AIM OF THE TASK:
Report how many lines in the records below hold the word "More". Add nothing to the number.

PROVIDED ENTRIES START

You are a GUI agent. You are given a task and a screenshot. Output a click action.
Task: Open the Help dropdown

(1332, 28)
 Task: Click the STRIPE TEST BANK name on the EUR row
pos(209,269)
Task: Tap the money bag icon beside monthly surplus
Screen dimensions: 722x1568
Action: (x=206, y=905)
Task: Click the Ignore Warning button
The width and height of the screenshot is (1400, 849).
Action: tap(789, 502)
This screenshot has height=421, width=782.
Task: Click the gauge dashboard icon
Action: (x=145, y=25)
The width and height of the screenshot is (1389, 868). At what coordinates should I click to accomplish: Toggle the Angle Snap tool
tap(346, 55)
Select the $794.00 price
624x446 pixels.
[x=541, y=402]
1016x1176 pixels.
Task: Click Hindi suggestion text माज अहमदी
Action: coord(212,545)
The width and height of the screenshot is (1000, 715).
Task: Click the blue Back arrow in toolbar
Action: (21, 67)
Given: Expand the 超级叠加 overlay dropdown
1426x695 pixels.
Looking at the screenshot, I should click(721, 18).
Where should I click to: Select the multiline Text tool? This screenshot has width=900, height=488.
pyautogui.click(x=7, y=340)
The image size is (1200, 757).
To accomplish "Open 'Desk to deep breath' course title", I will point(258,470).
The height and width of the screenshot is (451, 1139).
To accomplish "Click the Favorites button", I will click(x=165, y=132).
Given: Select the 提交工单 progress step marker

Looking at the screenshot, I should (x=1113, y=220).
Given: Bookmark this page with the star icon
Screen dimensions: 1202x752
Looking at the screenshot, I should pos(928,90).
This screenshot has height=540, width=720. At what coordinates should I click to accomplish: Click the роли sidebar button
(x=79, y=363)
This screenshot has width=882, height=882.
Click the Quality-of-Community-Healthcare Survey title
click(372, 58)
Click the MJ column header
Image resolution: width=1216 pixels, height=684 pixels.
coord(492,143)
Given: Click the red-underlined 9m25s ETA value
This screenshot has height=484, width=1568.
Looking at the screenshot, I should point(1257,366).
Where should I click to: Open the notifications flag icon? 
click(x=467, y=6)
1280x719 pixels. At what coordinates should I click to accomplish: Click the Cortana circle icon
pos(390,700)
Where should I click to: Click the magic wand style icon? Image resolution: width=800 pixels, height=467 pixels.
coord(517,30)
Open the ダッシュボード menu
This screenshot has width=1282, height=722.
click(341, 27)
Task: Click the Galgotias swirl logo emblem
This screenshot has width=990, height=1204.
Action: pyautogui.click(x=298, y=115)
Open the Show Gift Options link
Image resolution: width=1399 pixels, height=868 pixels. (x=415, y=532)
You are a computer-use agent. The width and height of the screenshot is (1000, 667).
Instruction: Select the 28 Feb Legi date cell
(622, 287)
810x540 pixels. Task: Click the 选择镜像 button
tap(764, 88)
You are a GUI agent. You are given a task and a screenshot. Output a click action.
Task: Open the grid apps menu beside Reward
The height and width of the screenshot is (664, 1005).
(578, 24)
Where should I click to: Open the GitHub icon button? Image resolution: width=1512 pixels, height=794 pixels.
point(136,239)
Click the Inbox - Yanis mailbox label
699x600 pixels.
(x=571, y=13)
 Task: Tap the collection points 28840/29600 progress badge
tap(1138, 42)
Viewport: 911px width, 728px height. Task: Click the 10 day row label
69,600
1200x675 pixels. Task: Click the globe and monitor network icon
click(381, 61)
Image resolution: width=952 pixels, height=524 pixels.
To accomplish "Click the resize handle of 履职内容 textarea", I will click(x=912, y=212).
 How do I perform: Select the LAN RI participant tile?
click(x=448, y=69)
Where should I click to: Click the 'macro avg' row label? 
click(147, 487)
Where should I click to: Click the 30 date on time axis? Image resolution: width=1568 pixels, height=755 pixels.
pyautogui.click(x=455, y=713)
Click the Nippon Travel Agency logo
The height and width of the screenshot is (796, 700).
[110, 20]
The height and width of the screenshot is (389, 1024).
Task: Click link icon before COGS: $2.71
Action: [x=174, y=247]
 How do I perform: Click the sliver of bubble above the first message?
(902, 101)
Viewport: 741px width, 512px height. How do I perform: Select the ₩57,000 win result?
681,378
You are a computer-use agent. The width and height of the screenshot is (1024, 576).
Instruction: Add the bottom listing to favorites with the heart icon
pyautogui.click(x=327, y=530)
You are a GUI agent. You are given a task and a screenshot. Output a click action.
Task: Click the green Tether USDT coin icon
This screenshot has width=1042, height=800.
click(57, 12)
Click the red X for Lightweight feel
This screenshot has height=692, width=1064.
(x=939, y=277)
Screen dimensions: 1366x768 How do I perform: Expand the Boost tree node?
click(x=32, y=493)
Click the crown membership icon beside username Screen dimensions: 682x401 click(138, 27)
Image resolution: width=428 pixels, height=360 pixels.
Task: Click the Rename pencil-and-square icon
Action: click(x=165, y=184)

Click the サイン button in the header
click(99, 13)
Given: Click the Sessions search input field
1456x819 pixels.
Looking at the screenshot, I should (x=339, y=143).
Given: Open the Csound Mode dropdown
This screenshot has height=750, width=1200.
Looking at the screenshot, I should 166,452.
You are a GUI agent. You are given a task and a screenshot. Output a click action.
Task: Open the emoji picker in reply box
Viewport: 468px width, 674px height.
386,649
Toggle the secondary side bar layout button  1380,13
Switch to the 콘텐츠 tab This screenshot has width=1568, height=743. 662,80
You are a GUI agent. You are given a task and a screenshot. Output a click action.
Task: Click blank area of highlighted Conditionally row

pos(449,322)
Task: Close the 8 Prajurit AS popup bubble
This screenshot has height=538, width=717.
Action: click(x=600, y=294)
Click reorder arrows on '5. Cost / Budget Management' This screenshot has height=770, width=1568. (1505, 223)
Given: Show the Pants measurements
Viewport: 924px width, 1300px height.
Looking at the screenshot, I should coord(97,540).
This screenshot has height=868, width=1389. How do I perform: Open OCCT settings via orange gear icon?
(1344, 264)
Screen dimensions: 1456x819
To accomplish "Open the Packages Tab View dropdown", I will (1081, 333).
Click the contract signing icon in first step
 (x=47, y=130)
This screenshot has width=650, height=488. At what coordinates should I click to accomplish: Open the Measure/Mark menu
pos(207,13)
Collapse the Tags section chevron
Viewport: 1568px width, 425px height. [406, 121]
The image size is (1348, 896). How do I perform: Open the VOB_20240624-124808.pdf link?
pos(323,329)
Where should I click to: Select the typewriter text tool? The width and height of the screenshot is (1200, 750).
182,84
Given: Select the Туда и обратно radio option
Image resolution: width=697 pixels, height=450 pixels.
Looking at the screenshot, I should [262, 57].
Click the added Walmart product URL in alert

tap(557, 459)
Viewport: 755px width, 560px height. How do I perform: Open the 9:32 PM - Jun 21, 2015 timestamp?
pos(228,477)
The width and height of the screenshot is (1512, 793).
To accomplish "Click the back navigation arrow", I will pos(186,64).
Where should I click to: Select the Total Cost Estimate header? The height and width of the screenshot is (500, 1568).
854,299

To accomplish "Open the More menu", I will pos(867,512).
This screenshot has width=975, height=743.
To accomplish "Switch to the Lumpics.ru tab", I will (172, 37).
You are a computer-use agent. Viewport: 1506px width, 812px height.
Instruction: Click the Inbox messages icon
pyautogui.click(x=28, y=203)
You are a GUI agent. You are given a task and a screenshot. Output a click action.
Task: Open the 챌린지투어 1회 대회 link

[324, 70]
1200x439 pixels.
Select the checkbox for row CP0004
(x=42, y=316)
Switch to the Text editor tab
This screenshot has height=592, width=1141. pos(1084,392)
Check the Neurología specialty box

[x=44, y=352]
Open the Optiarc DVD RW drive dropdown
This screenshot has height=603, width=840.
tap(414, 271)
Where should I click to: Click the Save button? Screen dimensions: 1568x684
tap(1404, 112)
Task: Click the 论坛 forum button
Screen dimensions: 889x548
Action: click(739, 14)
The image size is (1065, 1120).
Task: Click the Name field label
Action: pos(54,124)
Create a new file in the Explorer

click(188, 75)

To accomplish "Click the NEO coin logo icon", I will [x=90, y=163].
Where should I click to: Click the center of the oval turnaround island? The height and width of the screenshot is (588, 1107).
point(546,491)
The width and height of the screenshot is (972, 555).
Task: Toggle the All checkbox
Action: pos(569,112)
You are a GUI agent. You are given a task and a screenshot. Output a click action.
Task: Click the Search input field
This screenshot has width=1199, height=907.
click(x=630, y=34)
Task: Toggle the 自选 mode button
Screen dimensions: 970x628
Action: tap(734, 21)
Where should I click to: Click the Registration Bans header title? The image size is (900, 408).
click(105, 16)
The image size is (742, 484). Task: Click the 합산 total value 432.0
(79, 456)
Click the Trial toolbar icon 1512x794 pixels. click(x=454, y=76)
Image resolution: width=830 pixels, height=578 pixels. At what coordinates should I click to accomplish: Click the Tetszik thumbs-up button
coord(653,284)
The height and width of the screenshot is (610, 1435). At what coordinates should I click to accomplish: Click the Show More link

PROVIDED ENTRIES END

ANSWER TO THE EXERCISE:
2